* [WHAT IS ASKED]:
Copy the lines of the entries below word for word, covering every entry.

* [MATERIALS PROVIDED]:
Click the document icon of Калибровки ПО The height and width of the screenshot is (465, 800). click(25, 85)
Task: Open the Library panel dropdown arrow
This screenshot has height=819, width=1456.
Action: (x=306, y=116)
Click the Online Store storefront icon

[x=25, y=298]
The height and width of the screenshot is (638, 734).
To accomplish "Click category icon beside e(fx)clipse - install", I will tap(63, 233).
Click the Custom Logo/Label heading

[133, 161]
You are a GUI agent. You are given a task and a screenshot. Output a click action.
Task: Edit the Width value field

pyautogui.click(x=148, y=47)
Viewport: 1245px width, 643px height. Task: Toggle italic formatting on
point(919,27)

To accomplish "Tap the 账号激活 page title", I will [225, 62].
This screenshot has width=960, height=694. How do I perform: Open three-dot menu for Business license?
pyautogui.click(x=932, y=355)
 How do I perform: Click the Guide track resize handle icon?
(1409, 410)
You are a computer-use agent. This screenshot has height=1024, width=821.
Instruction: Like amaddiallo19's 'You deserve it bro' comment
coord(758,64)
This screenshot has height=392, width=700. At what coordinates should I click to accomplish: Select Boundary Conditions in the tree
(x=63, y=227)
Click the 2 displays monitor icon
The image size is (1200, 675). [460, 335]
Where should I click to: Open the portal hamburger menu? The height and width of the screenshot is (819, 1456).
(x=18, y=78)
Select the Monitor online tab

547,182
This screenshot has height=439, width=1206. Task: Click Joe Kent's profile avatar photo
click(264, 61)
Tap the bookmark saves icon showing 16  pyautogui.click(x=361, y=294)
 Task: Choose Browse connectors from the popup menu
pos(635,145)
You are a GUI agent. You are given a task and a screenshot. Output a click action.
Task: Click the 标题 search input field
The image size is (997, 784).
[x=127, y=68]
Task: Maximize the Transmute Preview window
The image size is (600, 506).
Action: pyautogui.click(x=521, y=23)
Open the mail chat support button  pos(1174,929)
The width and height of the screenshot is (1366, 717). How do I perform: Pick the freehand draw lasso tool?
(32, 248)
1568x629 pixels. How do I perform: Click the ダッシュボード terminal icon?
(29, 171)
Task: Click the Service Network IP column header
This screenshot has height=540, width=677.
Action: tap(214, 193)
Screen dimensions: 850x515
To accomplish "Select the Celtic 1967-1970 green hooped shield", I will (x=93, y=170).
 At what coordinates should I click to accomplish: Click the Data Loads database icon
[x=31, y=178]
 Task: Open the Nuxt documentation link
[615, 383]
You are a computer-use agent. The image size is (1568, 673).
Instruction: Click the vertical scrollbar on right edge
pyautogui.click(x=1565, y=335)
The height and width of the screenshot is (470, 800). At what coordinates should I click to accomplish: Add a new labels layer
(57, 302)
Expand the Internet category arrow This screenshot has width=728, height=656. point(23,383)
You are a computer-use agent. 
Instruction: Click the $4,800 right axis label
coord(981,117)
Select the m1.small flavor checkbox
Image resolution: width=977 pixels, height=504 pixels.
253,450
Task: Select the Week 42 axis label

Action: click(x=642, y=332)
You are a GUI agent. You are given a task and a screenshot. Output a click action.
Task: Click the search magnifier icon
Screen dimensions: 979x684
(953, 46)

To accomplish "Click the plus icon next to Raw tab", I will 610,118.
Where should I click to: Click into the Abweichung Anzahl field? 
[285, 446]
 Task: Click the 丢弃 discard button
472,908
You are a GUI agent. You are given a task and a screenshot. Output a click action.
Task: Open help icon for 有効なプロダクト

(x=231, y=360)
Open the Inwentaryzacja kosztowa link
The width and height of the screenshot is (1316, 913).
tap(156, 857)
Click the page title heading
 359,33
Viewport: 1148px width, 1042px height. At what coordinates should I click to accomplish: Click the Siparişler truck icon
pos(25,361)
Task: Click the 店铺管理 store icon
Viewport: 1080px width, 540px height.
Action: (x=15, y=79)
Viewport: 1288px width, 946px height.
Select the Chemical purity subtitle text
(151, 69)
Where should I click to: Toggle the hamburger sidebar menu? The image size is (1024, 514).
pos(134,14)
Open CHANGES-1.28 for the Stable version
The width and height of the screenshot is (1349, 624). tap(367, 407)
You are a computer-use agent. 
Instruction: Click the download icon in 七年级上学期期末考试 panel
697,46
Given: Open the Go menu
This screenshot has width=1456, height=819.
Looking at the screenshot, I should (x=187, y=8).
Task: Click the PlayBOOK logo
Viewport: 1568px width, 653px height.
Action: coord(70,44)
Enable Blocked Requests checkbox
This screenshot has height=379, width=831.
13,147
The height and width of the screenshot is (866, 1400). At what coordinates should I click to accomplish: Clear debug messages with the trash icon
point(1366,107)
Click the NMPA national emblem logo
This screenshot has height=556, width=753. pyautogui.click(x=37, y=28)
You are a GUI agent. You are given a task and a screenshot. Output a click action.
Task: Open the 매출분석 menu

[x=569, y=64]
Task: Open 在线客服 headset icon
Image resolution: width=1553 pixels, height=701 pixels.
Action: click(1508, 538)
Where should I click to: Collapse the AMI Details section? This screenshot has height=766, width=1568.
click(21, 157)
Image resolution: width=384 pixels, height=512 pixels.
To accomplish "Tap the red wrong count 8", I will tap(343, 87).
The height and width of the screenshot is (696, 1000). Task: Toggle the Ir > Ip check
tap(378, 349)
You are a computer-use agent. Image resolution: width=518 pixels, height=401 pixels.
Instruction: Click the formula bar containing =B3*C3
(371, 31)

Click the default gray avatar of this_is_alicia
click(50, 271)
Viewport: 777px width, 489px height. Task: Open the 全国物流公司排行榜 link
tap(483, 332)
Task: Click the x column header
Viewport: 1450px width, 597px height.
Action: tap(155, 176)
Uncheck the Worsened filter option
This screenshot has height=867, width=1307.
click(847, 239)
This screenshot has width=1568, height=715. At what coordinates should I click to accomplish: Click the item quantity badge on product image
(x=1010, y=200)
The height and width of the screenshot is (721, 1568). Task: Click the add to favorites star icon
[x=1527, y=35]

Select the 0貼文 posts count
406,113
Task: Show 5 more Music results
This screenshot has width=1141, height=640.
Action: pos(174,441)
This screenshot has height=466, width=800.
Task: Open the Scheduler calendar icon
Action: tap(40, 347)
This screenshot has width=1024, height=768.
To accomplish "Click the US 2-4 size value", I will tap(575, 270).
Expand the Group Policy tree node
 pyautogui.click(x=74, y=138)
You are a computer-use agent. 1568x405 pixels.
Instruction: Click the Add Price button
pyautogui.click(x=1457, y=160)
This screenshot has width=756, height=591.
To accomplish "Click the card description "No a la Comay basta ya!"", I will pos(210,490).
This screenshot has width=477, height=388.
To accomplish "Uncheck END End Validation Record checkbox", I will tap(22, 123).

* [TASK SOLUTION]:
Click the document icon of Калибровки ПО The height and width of the screenshot is (465, 800). click(25, 85)
Task: Open the Library panel dropdown arrow
This screenshot has height=819, width=1456.
Action: (x=306, y=116)
Click the Online Store storefront icon

[x=25, y=298]
The height and width of the screenshot is (638, 734).
To accomplish "Click category icon beside e(fx)clipse - install", I will tap(63, 233).
Click the Custom Logo/Label heading

[133, 161]
You are a GUI agent. You are given a task and a screenshot. Output a click action.
Task: Edit the Width value field

pyautogui.click(x=148, y=47)
Viewport: 1245px width, 643px height. Task: Toggle italic formatting on
point(919,27)

To accomplish "Tap the 账号激活 page title", I will [225, 62].
This screenshot has width=960, height=694. How do I perform: Open three-dot menu for Business license?
pyautogui.click(x=932, y=355)
 How do I perform: Click the Guide track resize handle icon?
(1409, 410)
You are a computer-use agent. This screenshot has height=1024, width=821.
Instruction: Like amaddiallo19's 'You deserve it bro' comment
coord(758,64)
This screenshot has height=392, width=700. At what coordinates should I click to accomplish: Select Boundary Conditions in the tree
(x=63, y=227)
Click the 2 displays monitor icon
The image size is (1200, 675). [460, 335]
Where should I click to: Open the portal hamburger menu? The height and width of the screenshot is (819, 1456).
(x=18, y=78)
Select the Monitor online tab

547,182
This screenshot has height=439, width=1206. Task: Click Joe Kent's profile avatar photo
click(264, 61)
Tap the bookmark saves icon showing 16  pyautogui.click(x=361, y=294)
 Task: Choose Browse connectors from the popup menu
pos(635,145)
You are a GUI agent. You are given a task and a screenshot. Output a click action.
Task: Click the 标题 search input field
The image size is (997, 784).
[x=127, y=68]
Task: Maximize the Transmute Preview window
The image size is (600, 506).
Action: pyautogui.click(x=521, y=23)
Open the mail chat support button  pos(1174,929)
The width and height of the screenshot is (1366, 717). How do I perform: Pick the freehand draw lasso tool?
(32, 248)
1568x629 pixels. How do I perform: Click the ダッシュボード terminal icon?
(29, 171)
Task: Click the Service Network IP column header
This screenshot has height=540, width=677.
Action: tap(214, 193)
Screen dimensions: 850x515
To accomplish "Select the Celtic 1967-1970 green hooped shield", I will (x=93, y=170).
 At what coordinates should I click to accomplish: Click the Data Loads database icon
[x=31, y=178]
 Task: Open the Nuxt documentation link
[615, 383]
You are a computer-use agent. The image size is (1568, 673).
Instruction: Click the vertical scrollbar on right edge
pyautogui.click(x=1565, y=335)
The height and width of the screenshot is (470, 800). At what coordinates should I click to accomplish: Add a new labels layer
(57, 302)
Expand the Internet category arrow This screenshot has width=728, height=656. point(23,383)
You are a computer-use agent. 
Instruction: Click the $4,800 right axis label
coord(981,117)
Select the m1.small flavor checkbox
Image resolution: width=977 pixels, height=504 pixels.
253,450
Task: Select the Week 42 axis label

Action: click(x=642, y=332)
You are a GUI agent. You are given a task and a screenshot. Output a click action.
Task: Click the search magnifier icon
Screen dimensions: 979x684
(953, 46)

To accomplish "Click the plus icon next to Raw tab", I will 610,118.
Where should I click to: Click into the Abweichung Anzahl field? 
[285, 446]
 Task: Click the 丢弃 discard button
472,908
You are a GUI agent. You are given a task and a screenshot. Output a click action.
Task: Open help icon for 有効なプロダクト

(x=231, y=360)
Open the Inwentaryzacja kosztowa link
The width and height of the screenshot is (1316, 913).
tap(156, 857)
Click the page title heading
 359,33
Viewport: 1148px width, 1042px height. At what coordinates should I click to accomplish: Click the Siparişler truck icon
pos(25,361)
Task: Click the 店铺管理 store icon
Viewport: 1080px width, 540px height.
Action: (x=15, y=79)
Viewport: 1288px width, 946px height.
Select the Chemical purity subtitle text
(151, 69)
Where should I click to: Toggle the hamburger sidebar menu? The image size is (1024, 514).
pos(134,14)
Open CHANGES-1.28 for the Stable version
The width and height of the screenshot is (1349, 624). tap(367, 407)
You are a computer-use agent. 
Instruction: Click the download icon in 七年级上学期期末考试 panel
697,46
Given: Open the Go menu
This screenshot has width=1456, height=819.
Looking at the screenshot, I should (x=187, y=8).
Task: Click the PlayBOOK logo
Viewport: 1568px width, 653px height.
Action: coord(70,44)
Enable Blocked Requests checkbox
This screenshot has height=379, width=831.
13,147
The height and width of the screenshot is (866, 1400). At what coordinates should I click to accomplish: Clear debug messages with the trash icon
point(1366,107)
Click the NMPA national emblem logo
This screenshot has height=556, width=753. pyautogui.click(x=37, y=28)
You are a GUI agent. You are given a task and a screenshot. Output a click action.
Task: Open the 매출분석 menu

[x=569, y=64]
Task: Open 在线客服 headset icon
Image resolution: width=1553 pixels, height=701 pixels.
Action: click(1508, 538)
Where should I click to: Collapse the AMI Details section? This screenshot has height=766, width=1568.
click(21, 157)
Image resolution: width=384 pixels, height=512 pixels.
To accomplish "Tap the red wrong count 8", I will tap(343, 87).
The height and width of the screenshot is (696, 1000). Task: Toggle the Ir > Ip check
tap(378, 349)
You are a computer-use agent. Image resolution: width=518 pixels, height=401 pixels.
Instruction: Click the formula bar containing =B3*C3
(371, 31)

Click the default gray avatar of this_is_alicia
click(50, 271)
Viewport: 777px width, 489px height. Task: Open the 全国物流公司排行榜 link
tap(483, 332)
Task: Click the x column header
Viewport: 1450px width, 597px height.
Action: tap(155, 176)
Uncheck the Worsened filter option
This screenshot has height=867, width=1307.
click(847, 239)
This screenshot has width=1568, height=715. At what coordinates should I click to accomplish: Click the item quantity badge on product image
(x=1010, y=200)
The height and width of the screenshot is (721, 1568). Task: Click the add to favorites star icon
[x=1527, y=35]

Select the 0貼文 posts count
406,113
Task: Show 5 more Music results
This screenshot has width=1141, height=640.
Action: pos(174,441)
This screenshot has height=466, width=800.
Task: Open the Scheduler calendar icon
Action: tap(40, 347)
This screenshot has width=1024, height=768.
To accomplish "Click the US 2-4 size value", I will tap(575, 270).
Expand the Group Policy tree node
 pyautogui.click(x=74, y=138)
You are a computer-use agent. 1568x405 pixels.
Instruction: Click the Add Price button
pyautogui.click(x=1457, y=160)
This screenshot has width=756, height=591.
To accomplish "Click the card description "No a la Comay basta ya!"", I will pos(210,490).
This screenshot has width=477, height=388.
To accomplish "Uncheck END End Validation Record checkbox", I will tap(22, 123).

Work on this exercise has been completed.